Rather than trying to time the market, he continued, the team looked at long-term trajectories. “Our interpretation of the data was that the greatest limiter to absorption in the Waterfront neighborhood was supply,” Rivers said. “The market was absorbing around 120 units a month regardless of supply.” According to CoStar data, the development team may have even lowballed that number. During 2021, when the building was under construction, the neighborhood absorbed a staggering 3,242 units, or around 20% of inventory.
In the trailing two years, around 2,500 units were delivered in the submarket, with an additional 4,500 units scheduled to be delivered in the next two and 2,100 more proposed. Average asking rent in the area is just shy of $3,000, with effective rent coming in at $2,887, and rates have still been edging up slightly over the past year. Asking rents for Gallery 64’s available one-bedroom units around the time of publication ranged from $2,219 to $3,064.
Amenities That Embrace ‘The Attitude of Art’
Though it’s high-end, Rivers said Gallery 64 isn’t meant to compete for the highest rents. “We weren’t going to try to outpace the market with finishes, but by having a more unique environment.” Instead of quartz and satin brass, the team opted for “concrete floors, white walls with punches of colors and a lot of exposed elements,” in an effort to extend the ambiance of the art museum experience to the apartment building.
Wooden joists from the school building that would have been destined for the dumpster were reclaimed and used as furniture and art pieces.
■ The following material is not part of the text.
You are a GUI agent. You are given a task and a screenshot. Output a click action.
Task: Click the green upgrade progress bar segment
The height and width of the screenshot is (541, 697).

Custom artworks commissioned specifically for the hallways and common areas of the building adorn the walls of the apartment building, and feature a specific motif that runs throughout the property: the year 1964. “So much was happening in the U.S. and D.C.,” Rivers said. “The Civil Rights Act was passed that year; the Beatles made their North American debut and stopped here in D.C.; there was a big push in contemporary art.” Able to pick any even-numbered address as one of the only buildings on the Southwest quadrant’s H Street, the developers naturally went with 64.
As the Greystar-managed building continues leasing up after opening to residents last month, “we acknowledge that some people will love it and some people will hate it,” Rivers continued. “We’re okay with that. We didn't develop a building for the masses; we developed a building for those who would value what this property offers. We’re embracing the attitude of art.”
Though it sports the usual slick amenities common in higher-end apartments in D.C., such as a rooftop pool, fire pits, expansive fitness center and pet spa, the building also leans into the creative ecosystem championed by the museum with arts-centric programming.
Residents get free passes to the Rubell museum and the nearby Arena Stage theatre, for example, and have access to a makerspace and a podcast studio in the building. It’s not just a room where people can go to tinker around, Rivers said. “We are going to facilitate a program where they can test out their inner artist and maybe get a little bit of training. We’re looking at engagement that will help them fulfill some of those curiosities and maybe expose them to others that they hadn't really thought of before.”
Another unique aspect of the property is its unobstructed views of the Capitol building and downtown D.C. Whereas a lot of residential developments in the neighborhood line the main M Street corridor, Gallery 64 is tucked away on a little-known backstreet which leads only to a low-laying, eight-acre community park. “There's this sense of space that we really don't get anywhere else in the city, let alone in this neighborhood.”